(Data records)
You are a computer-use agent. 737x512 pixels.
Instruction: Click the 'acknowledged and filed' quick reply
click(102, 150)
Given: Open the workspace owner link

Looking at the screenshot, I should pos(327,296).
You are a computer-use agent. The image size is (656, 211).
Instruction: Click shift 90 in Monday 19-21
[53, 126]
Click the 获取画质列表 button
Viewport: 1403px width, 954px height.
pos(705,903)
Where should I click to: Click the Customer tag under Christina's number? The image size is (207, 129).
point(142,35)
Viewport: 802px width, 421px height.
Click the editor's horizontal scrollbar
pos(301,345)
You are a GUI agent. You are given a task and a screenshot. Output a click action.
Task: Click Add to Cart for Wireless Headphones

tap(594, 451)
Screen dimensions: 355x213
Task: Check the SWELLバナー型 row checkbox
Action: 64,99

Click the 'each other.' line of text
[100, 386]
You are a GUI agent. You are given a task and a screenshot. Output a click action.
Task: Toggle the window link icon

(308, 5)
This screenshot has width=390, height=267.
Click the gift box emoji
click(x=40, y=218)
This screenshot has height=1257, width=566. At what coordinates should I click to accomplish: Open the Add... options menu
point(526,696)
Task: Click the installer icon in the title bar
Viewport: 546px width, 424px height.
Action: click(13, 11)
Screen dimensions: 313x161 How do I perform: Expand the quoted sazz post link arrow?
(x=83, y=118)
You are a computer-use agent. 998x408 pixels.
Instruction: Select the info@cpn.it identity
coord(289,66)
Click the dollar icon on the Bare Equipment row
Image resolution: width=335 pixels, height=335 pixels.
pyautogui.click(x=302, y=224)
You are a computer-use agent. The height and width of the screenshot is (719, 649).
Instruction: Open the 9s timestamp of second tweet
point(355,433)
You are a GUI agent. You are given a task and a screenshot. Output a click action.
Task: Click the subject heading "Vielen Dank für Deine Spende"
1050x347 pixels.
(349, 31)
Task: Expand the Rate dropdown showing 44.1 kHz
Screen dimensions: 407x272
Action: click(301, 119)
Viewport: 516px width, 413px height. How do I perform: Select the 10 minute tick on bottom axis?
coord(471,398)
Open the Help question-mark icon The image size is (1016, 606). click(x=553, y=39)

(WHAT YOU ARE ASKED TO DO) The expected output is the run of lines from the one holding "Screen dimensions: 407x272" to the last line of the entries above, each reproduced character for character.

(TASK SOLUTION)
Screen dimensions: 407x272
Action: click(301, 119)
Viewport: 516px width, 413px height. How do I perform: Select the 10 minute tick on bottom axis?
coord(471,398)
Open the Help question-mark icon The image size is (1016, 606). click(x=553, y=39)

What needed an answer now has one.